/NTU-ML-Techniques-2017-Final

Final project for Machine Learning Techniques course in National Taiwan University

Primary LanguagePython

Machine Learning Techniques Final Project

This repository is for the final project of Machine Learning Techniques course in National Taiwan University (spring 2017), instructed by Prof. Hsuan-Tien Lin.

We are team God Dianyo, and we ranked first on the private leaderboard in both tracks.

Task Description

The task is to predict whether an advertisement will be clicked by a user given an (Ad id, user) pair. There are two tracks with same dataset/target variable but different evaluation metrics.

  • Track 1 requires us to predict the click through rate, which is a real number in [0, 1]. The evaluation metrics is log loss.
  • Track 2 is a binary classification problem that requires us to predict whether or not the advertisement will be clicked by a user. The evaluation metrics is f1 score.

Our Methods

Features

Since the features have been preprocessed, it's hard to craft new features by heuristics. We decided to use the basic features plus some handcrafted features borrowed from the article Social network and click-through prediction with factorization machines by S.Rendle in KDDCUP 2012.

  • Advertisement ID: We encode each unique Ad-ID into vectors using one-hot encoding.
  • user features: We use the 136-dimension user features in the dataset.
  • user_last: The time difference between the last impression and this impression for the user.
  • user_next: The time difference between this impression and the next impression for the user.

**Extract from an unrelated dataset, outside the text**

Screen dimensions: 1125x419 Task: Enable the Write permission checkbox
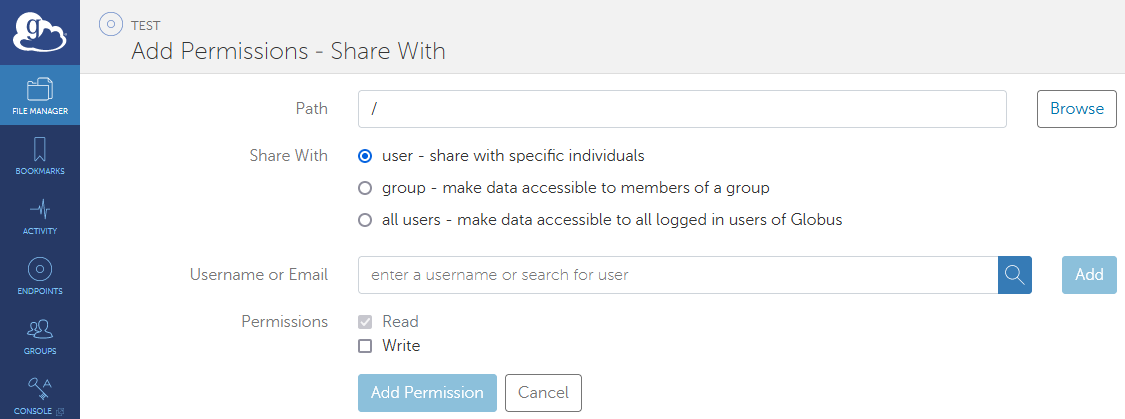coord(365,346)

As a result, there are about 760 dimensions for each example.

Models

We use logistic regression as a baseline model. It's a very simple model and it optimizes log loss directly. For the other experiments we use factorization machines(FM) [1] and XGBoost [2]. The best result we achieved was trained on XGBoost.

Ensemble

We tried two different ensemble methods, averaging and 2-level ensemble. While averaging gives great results, 2-level ensemble needs careful tuning and validation.

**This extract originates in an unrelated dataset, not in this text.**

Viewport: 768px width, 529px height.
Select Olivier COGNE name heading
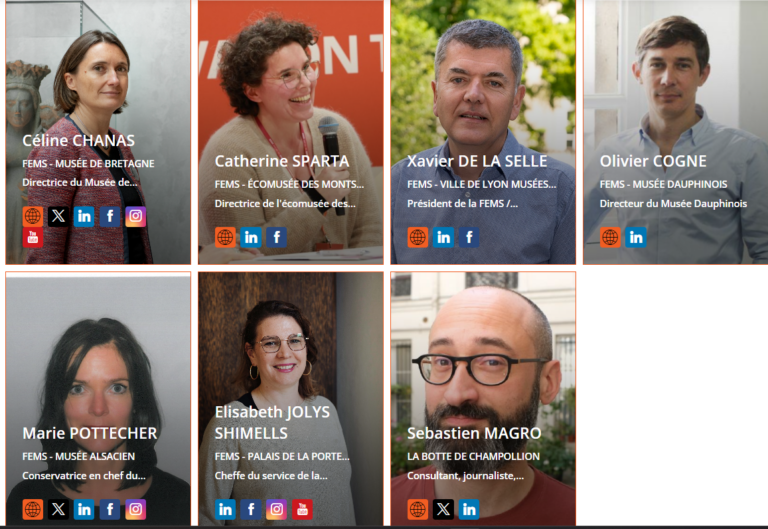coord(653,161)

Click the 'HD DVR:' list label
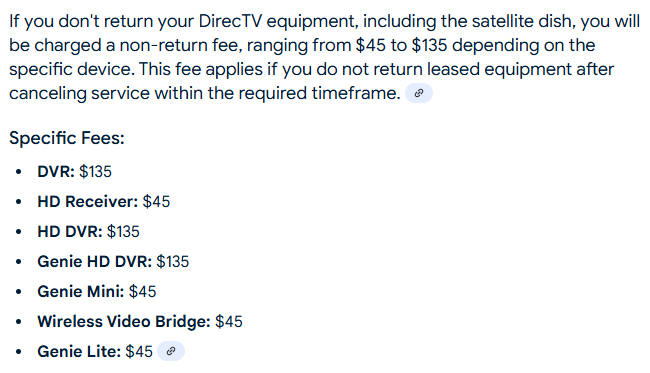click(x=70, y=232)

  • Averaging: Simply take average of all models' predictions. This is a very consistent method for ensemble. The result is usually better than every single model.
  • 2-level ensemble: We take the predictions of different models, combine with original features. Then we train another classifier/regressor use these new features to obtain the final prediction. This method produces slightly worse result than averaging. But our best result uses averaging over several 2-level models, which, in my opinion, is very lucky :) .

Results

public score public rank private score private rank
Track 1 0.144169 2 0.144764 1
Track 2 0.148968 1 0.152438 1

How To Run

Prerequisites

numpy (0.12.1)
scipy (0.19)
scikit-learn (0.18.1)
fastFM (0.2.9)
xgboost (0.6)

All packages above are required but the version number is only for your reference. If you use different version of packages it may not run correctly or may produce unexpected results.

Get Data

First of all, you need to get the preprocessed data(not the original dataset, we dump the data into sparse matrix and numpy array to load faster).

bash download.sh

This script will download the compressed data file then uncompress it.

Baseline

You can train some models and ensemble them as a baseline by

bash baseline.sh

This takes about 15 hours on a 24-core machine. The submission files will be placed in pred directory. The resulting public score is 0.144516 in track 1 and 0.148063 in track 2.

Train

We can use train.py to train models. Note that this program use all training data, while we've done several experiments on different data split.

python3 train.py [-h]
        [--model_name MODEL_NAME]
        [--type TYPE]
        [--features [FEATURES [FEATURES ...]]]
        [--valid_day VALID_DAY]
  • model_name: The name of this model

  • type: The type of this model, supports "xgb", "lr", "fm".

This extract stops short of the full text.